**Aim of the exercise**. A word-for-word copy of the lines below, starting at the line with "Click plus icon on $2,399 Add to Cart" and ending at the last one, is what you should give. Omit every picture.

**The data**.
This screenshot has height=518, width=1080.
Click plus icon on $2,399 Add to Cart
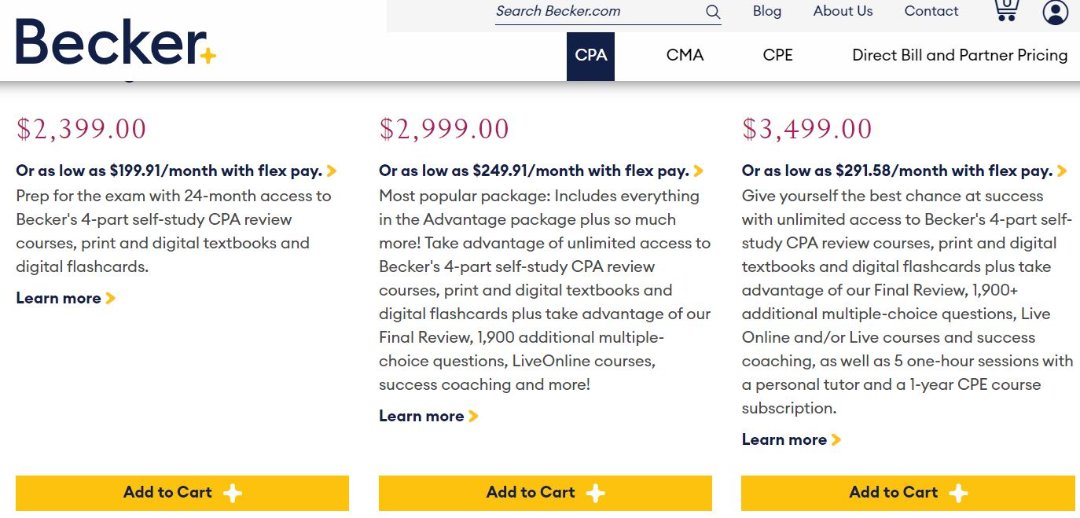point(232,493)
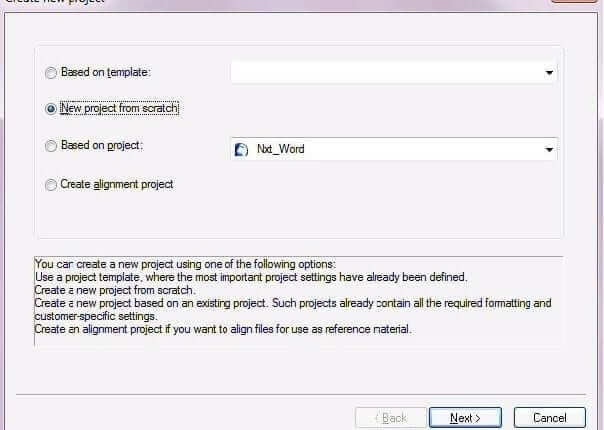Close the dialog with the window close button
604x430 pixels.
[574, 1]
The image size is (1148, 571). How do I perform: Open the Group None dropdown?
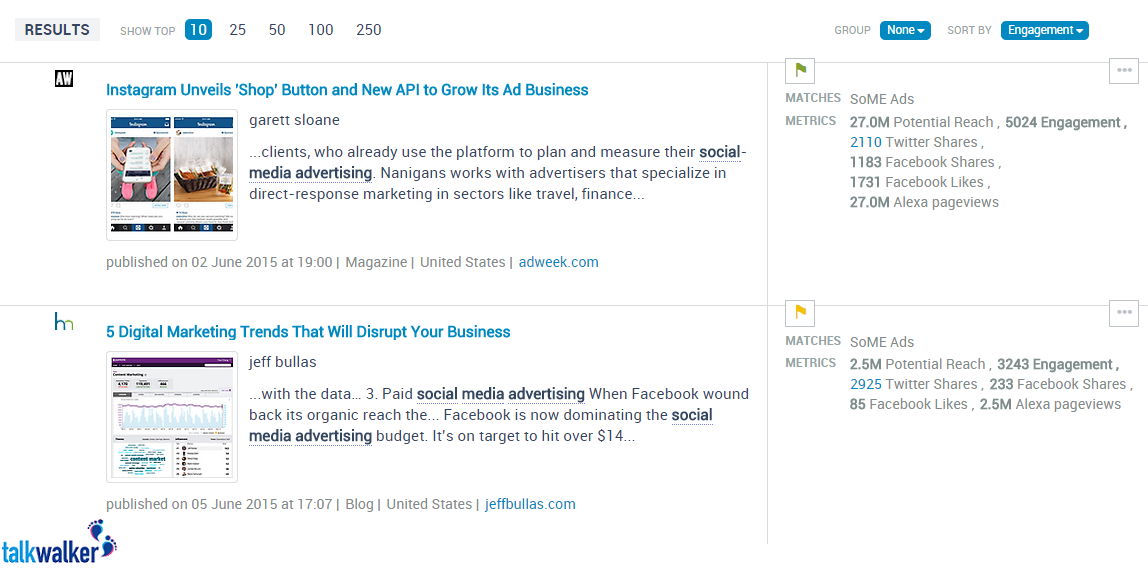905,30
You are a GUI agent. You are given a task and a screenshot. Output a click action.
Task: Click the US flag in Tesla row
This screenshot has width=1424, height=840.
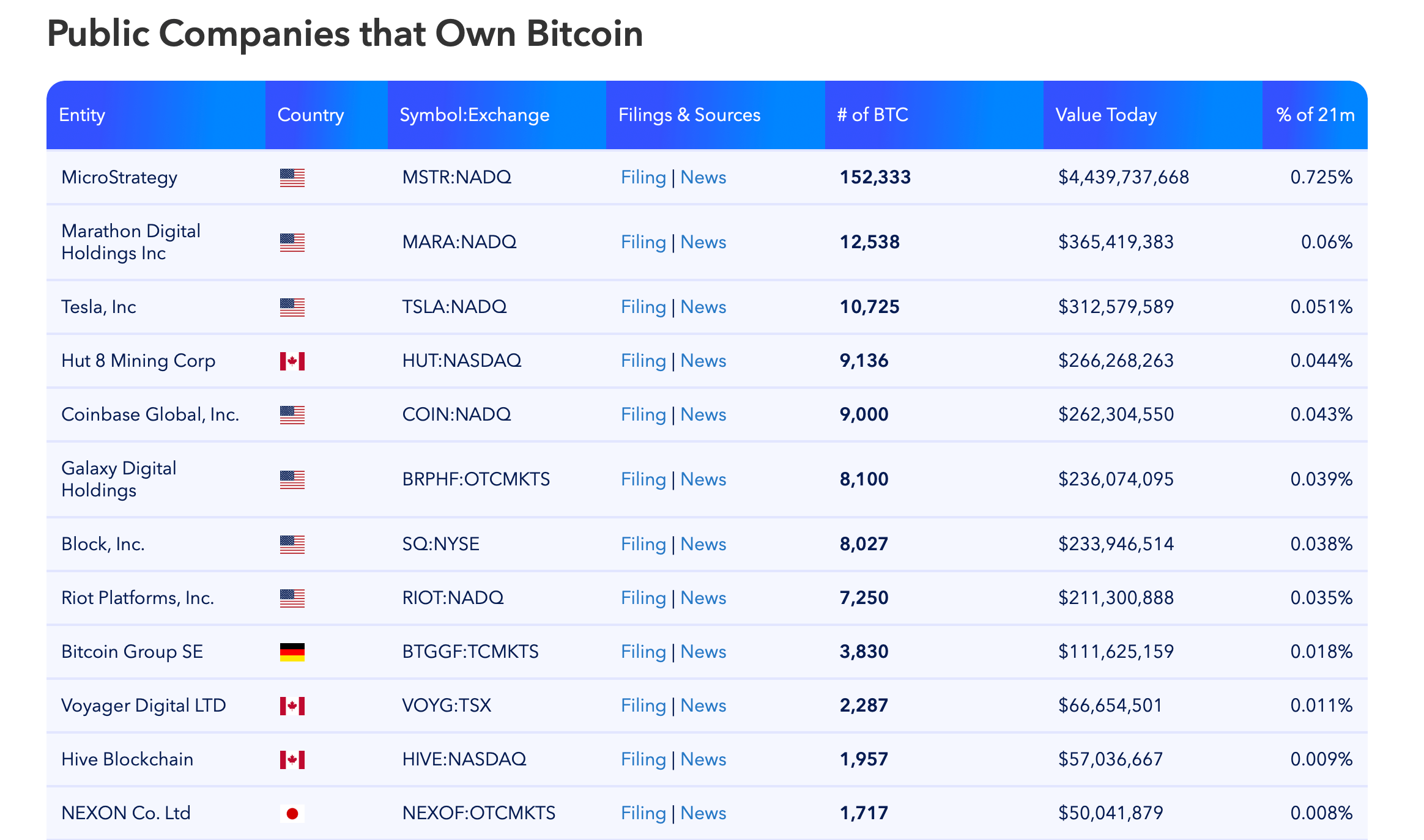pyautogui.click(x=292, y=307)
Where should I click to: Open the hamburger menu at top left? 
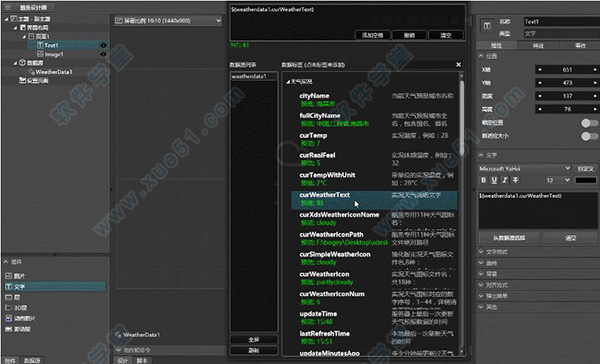click(8, 7)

**Result of the task**.
Click plus icon on $2,399 Add to Cart
point(232,493)
Close the dialog with the window close button
604x430 pixels.
[574, 1]
The image size is (1148, 571). How do I perform: Open the Group None dropdown?
905,30
You are a GUI agent. You are given a task and a screenshot. Output a click action.
Task: Click the US flag in Tesla row
This screenshot has width=1424, height=840.
pyautogui.click(x=292, y=307)
Where should I click to: Open the hamburger menu at top left? 
click(8, 7)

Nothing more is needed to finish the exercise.